REMEMBRANCE SUNDAY
9TH November 2014
Revd Andrew
Bain
Readings:
Amos 5: 18-24
Matthew 25: 1-13
When you go home, tell them of us and
say: For your tomorrow, we gave our
today.
When
I was a boy at school, Remembrance Day was one of the most important in our
school calendar. We were all trooped off to Palmerston Place Church for a
service, then solemnly led back into school past the great bronze war memorial
in the entrance hall with the names of all the boys who’d died in two world
wars and flanked by two cadets who stood with heads bowed and arms reversed. A
piper played the Floors o’ the Forest. We were left in no doubt that this was a
very significant day.
I
suppose one of the main things we felt was a sense of history. We were
remembering boys not much older than ourselves, many of whom – certainly in the
First World War – were turned into instant officers with a life expectancy
measured in weeks or less. But we were also a generation for whom the Second
World War was even nearer. The comics we read were full of it, as were our
games – running around Corstorphine Woods playing “Japs and Commandos”, with
Tommy guns. This was before the phrase political correctness had even been thought
of. But more seriously, our parents still bore the scars of a conflict that had
ended only ten years before we were born.
For
them remembering wasn’t about history at all. My father and his two brothers
and his sister were all called up in 1939, and one of those brothers would
never return. One uncle spent the entire war in Japanese captivity and never
recovered. The whole family, none of whom had ever been further than an annual
summer holiday in Aberdour, were suddenly scattered across the world. And that
experience you could replicate across the entire nation and indeed across so
many countries, so many real people, real families, just torn apart by the
horrors of war.
So
this isn’t history, it’s a deep and abiding wounding of the human spirit. And
there probably isn’t a family here that hasn’t been touched by that shadow. My
father couldn’t watch the annual Festival of Remembrance without tears in his
eyes, especially that part where the
poppies fall onto the shoulders of today’s young service men and women.
Today’s
reading from Amos is a cry from the heart of God through the lips of his
prophet to turn from the ways of violence. Don’t bring me your songs and your
sacrifices: Let justice roll down like waters, and righteousness like an ever-flowing
stream. And the Gospel has the same urgency: Stay awake! One of the best of
many new books on the First World War is called “The Sleepwalkers” because it
tells how the so-called leaders of the world almost sleep-walked into evil,
through pride and brinksmanship, each never thinking that the other would take
that final step beyond the point of no return. It’s said all that’s necessary
for evil to flourish is for good people to do nothing. But the Prince of Peace,
the bridegroom, is always coming and his kingdom demands that we stay awake.

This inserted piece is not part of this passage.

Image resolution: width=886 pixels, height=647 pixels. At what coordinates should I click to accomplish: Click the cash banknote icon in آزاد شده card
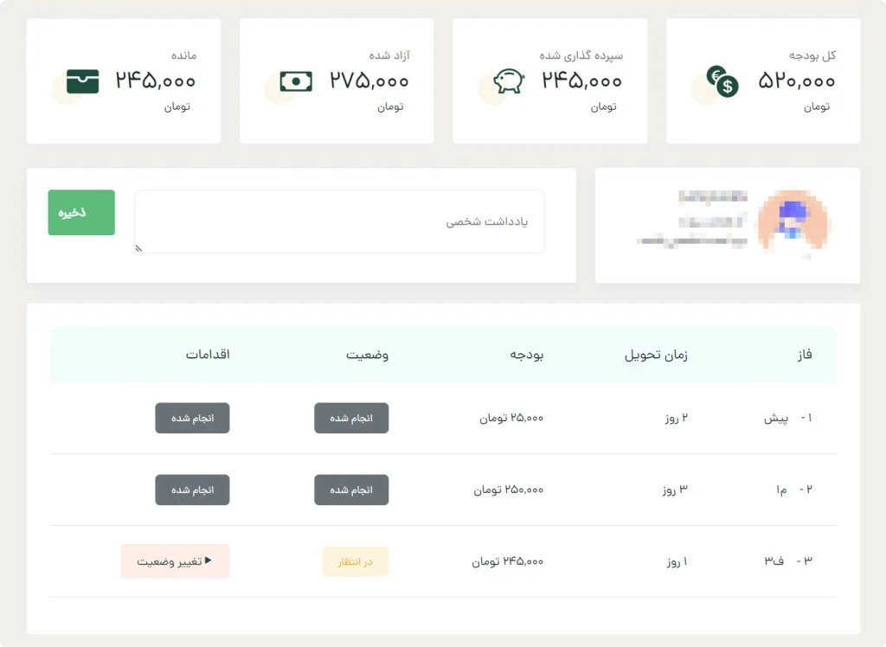[x=296, y=81]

Peace has to be worked for with every fibre of our being.
The
Remembrance services of my school days did seem, in some ways, to be about
history and rows upon rows of faceless names on war memorials. Today’s young
dead have young, happy faces we see on television. They have valiant young
widows whose pain and pride we actually get to listen to, in a way we never did
before. Afghanistan may be a world away, but the pain of it breaks into our
consciousness every day – and it should.
Because
the sacrifices others make in our name should deeply question us. Just as the
Cross questions us – this is the greatest love, so will I take up my share of
the Cross and follow? Will I stay awake? Young people are dying in my name –
whatever my views on the conflicts now going on – so, what am I doing to make a
world where war no longer consumes the lives of young and old? After the First
World War, there was much talk of homes fit for heroes and a country renewed
for people who’d given and suffered so much – much of which turned to ashes as
we know. But that doesn’t mean that that instinct of hope was wrong. Because
here’s where the Christian way of seeing has to be different, never cynical,
always hopeful.
Every
Sunday we stand at the foot of the Cross, witnessing the death of a young man; but
we also, and even more so, stand by the empty tomb, met by a young man
transformed, whose first word to us is: Peace, (don’t be afraid). Who shall
separate us from the love of Christ? Can tribulation or peril, or nakedness or
sword, or 21st century terrorism, or anything else? No, because in all these
things we are more than conquerors through him who loved us.
The
best, the very best way we can honour the young Jesus and the even younger dead
of today is by not giving in to despair. In a dark world we’re to keep our
lamps lit and be ready to welcome the Prince of Peace every day – indeed,
whenever we pray: “your kingdom come, Lord”. We owe that to the children whose
Dads – and Mums - aren’t coming home and to the young men and women returning with
such terrible wounds. That’s why our Peace Pole is almost an act of defiance.
No matter what today’s news may bring, we will honour the hope our young have
died for time and again, and we will put their hope right in front of our
church, in the very heart of this busy community, so that what they died for is
always before our eyes: May peace prevail on earth. Amen.
When you go home, tell them of us and
say: For your tomorrow, we gave our today.